* Begin SUPPLIED PASSAGE *

Single by The Band Perry
- Released: February 17, 2026
- Studio: Blackbird Studio
- Genre: Country
- Length: 3:16
- Label: Nashville Harbor
- Songwriters: Clara Park; Grace Tyler; Colton Venner;
- Producer: Dan Huff

The Band Perry singles chronology
| "Nite Swim" (2019) | "Psychological" (2026) |  |

Music video
- "Psychological" on YouTube

= Psychological (song) =

"Psychological" is a song recorded by American country music group The Band Perry. It was released as a single to country radio on February 17, 2026. It marks the band's first release under Nashville Harbor and featuring a new lineup following the departure of Kimberly's brothers in 2025.

==Background==
Following a short hiatus in 2023, in which Kimberly released a solo project, Superbloom, the band reunited in 2025 and re-signed with BMLG, which has since been named Nashville Harbor. Kimberly's husband, Johnny Costello, joined the band as a backing vocalist, and replaced her brothers, Neil Perry and Reid Perry, after they decided to pursue other interests. Kimberly refers to the new lineup of the band as "Season 2" of the Band Perry.

==Content==
"Psychological" was written by Clara Park, Grace Tyler, and Colton Venner, around Venner's hook of splitting the titular phrase into two words: "psycho" and "logical". Drawing off her own similar dating experiences, Tyler had initially intended to cut the song for herself, but in 2025, she decided not to record it and instead pitch it to other artists, which led it to the Band Perry. Kimberly related the song to her elopement with Costello a few years earlier. Of the song, Kimberly said: "It's just a very tongue in cheek hilarious turn of a phrase, talking about the girl inside of me that has always been 150% deep diving into my crushes and obsessions."

* End SUPPLIED PASSAGE *

| LIST OF TASKS |
1 - Answer these questions using the article on the song "Psychological":
(a) At which studio was the song recorded?
(b) Who joined the band as a backing vocalist?
(c) Whose hook was the song written around?
2 - From the article on the song "Psychological," return the text between "The Band Perry singles" and "brothers in 2025.", inclusive.
The data that come next have no connection to the article about the song.

* Begin DATA RECORDS *

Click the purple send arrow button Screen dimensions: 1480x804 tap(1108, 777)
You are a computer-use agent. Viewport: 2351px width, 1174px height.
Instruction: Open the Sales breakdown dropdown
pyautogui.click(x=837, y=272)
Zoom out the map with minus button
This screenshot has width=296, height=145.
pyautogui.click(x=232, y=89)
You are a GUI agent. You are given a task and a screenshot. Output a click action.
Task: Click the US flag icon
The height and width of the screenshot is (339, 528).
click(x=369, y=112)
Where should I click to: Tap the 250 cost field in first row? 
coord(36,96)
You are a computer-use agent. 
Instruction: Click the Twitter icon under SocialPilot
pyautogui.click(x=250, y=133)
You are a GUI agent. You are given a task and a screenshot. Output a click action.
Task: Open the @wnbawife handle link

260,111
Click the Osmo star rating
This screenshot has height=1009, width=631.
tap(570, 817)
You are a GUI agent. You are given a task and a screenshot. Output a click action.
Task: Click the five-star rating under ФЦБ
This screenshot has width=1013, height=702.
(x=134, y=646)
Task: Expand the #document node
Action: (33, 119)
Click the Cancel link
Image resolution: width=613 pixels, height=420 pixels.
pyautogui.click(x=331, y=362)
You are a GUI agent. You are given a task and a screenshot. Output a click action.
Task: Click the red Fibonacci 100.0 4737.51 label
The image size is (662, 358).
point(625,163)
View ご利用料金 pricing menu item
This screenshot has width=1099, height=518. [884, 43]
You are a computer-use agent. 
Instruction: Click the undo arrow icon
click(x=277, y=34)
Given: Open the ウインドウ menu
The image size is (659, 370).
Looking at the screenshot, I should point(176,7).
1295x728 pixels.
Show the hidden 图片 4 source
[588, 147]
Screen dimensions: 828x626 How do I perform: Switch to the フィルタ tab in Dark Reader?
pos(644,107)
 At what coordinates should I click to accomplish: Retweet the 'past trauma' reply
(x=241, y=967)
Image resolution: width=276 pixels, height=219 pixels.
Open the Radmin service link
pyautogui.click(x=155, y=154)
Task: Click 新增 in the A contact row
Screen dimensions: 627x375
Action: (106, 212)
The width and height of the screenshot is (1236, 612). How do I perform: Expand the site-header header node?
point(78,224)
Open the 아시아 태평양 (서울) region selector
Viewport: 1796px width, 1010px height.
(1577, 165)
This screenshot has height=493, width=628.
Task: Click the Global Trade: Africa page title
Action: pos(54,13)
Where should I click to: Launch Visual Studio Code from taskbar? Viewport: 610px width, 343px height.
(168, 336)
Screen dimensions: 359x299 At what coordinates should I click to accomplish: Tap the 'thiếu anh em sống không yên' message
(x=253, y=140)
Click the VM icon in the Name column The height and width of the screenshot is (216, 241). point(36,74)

* End DATA RECORDS *

| ANSWERS TO THE EXERCISES |
1 -
(a) Blackbird Studio
(b) Johnny Costello, Kimberly's husband
(c) Colton Venner's

2 -
The Band Perry singles chronology
| "Nite Swim" (2019) | "Psychological" (2026) |  |

Music video
- "Psychological" on YouTube

= Psychological (song) =

"Psychological" is a song recorded by American country music group The Band Perry. It was released as a single to country radio on February 17, 2026. It marks the band's first release under Nashville Harbor and featuring a new lineup following the departure of Kimberly's brothers in 2025.